• _TASK_: Without the pictures, write out all the lines below exactly as they appear.

[Collection entries]
******

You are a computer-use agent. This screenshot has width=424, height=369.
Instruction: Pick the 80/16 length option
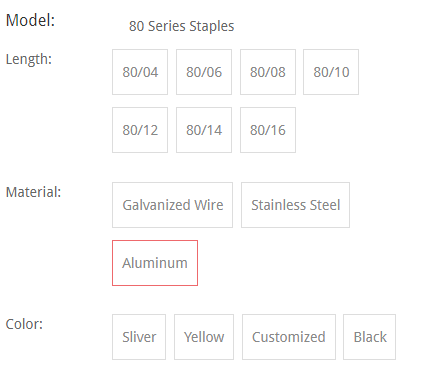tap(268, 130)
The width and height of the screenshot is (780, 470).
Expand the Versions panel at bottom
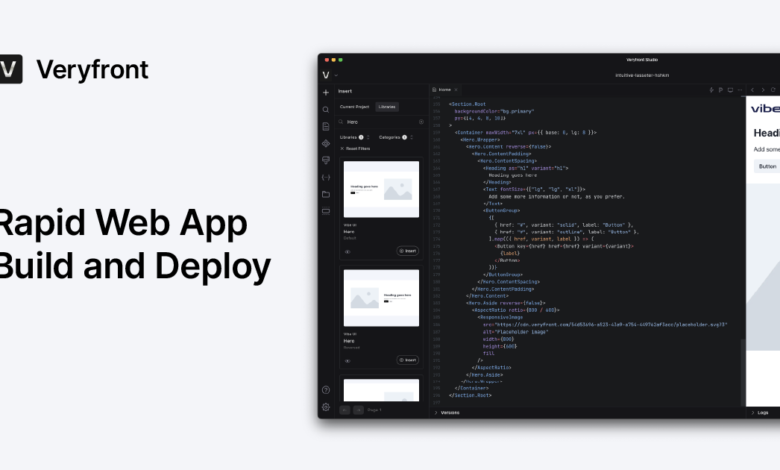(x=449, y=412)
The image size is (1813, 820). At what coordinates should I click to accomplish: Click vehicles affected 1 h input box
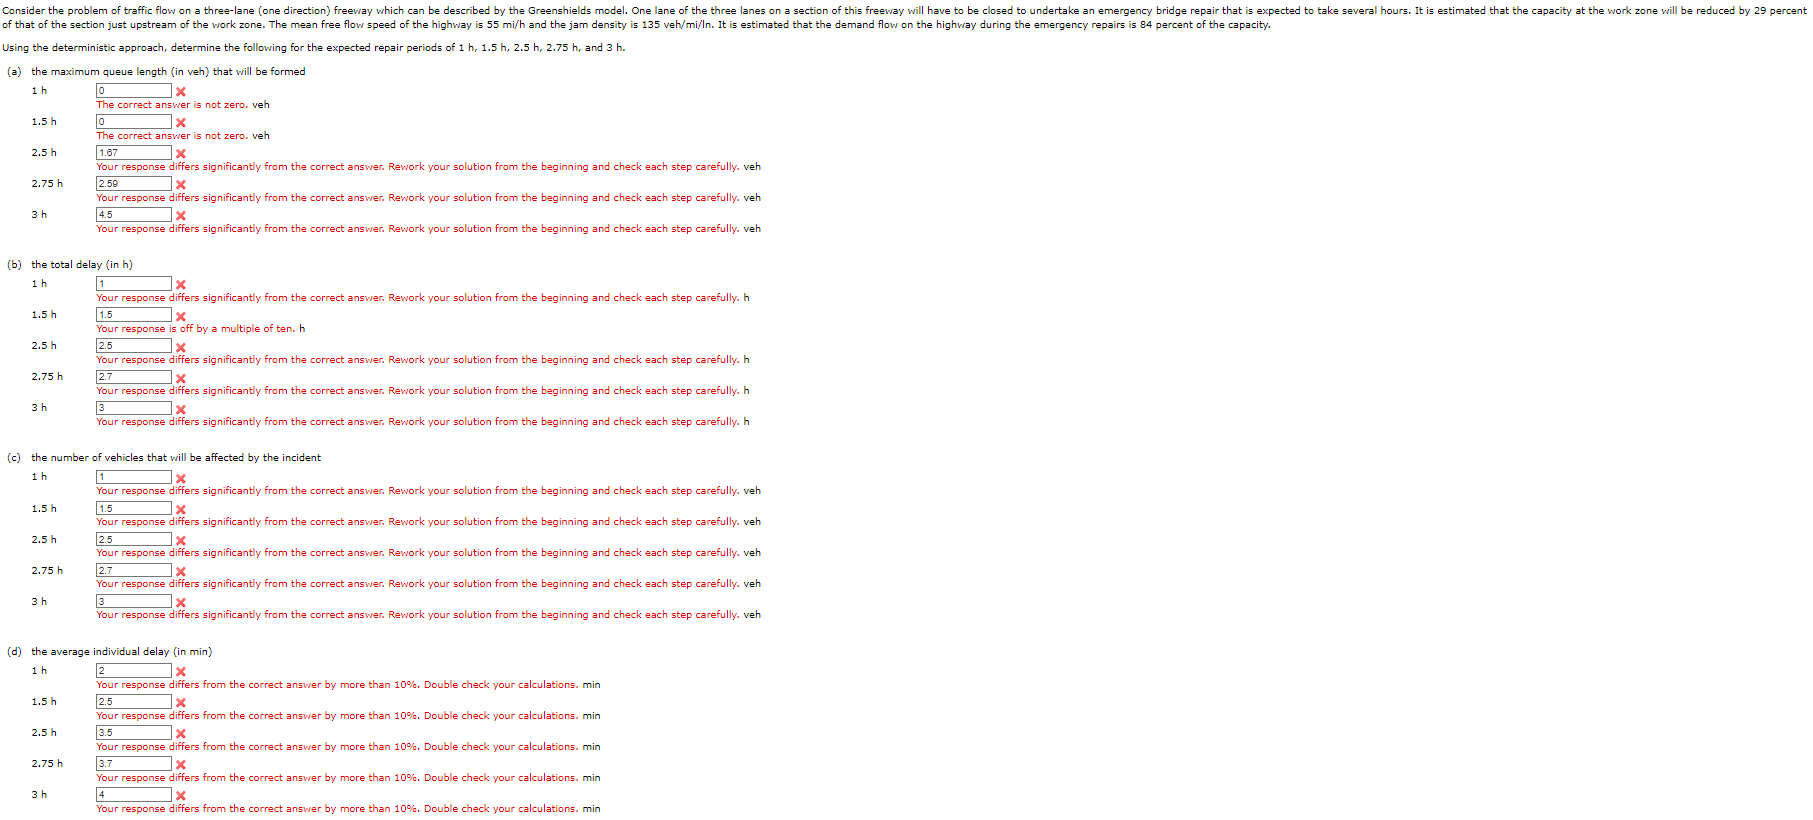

******

• _FINISHED EXERCISE_:
You are a computer-use agent. This screenshot has width=424, height=369.
Instruction: Pick the 80/16 length option
tap(268, 130)
The width and height of the screenshot is (780, 470).
Expand the Versions panel at bottom
(x=449, y=412)
The image size is (1813, 820). At what coordinates should I click to accomplish: Click vehicles affected 1 h input box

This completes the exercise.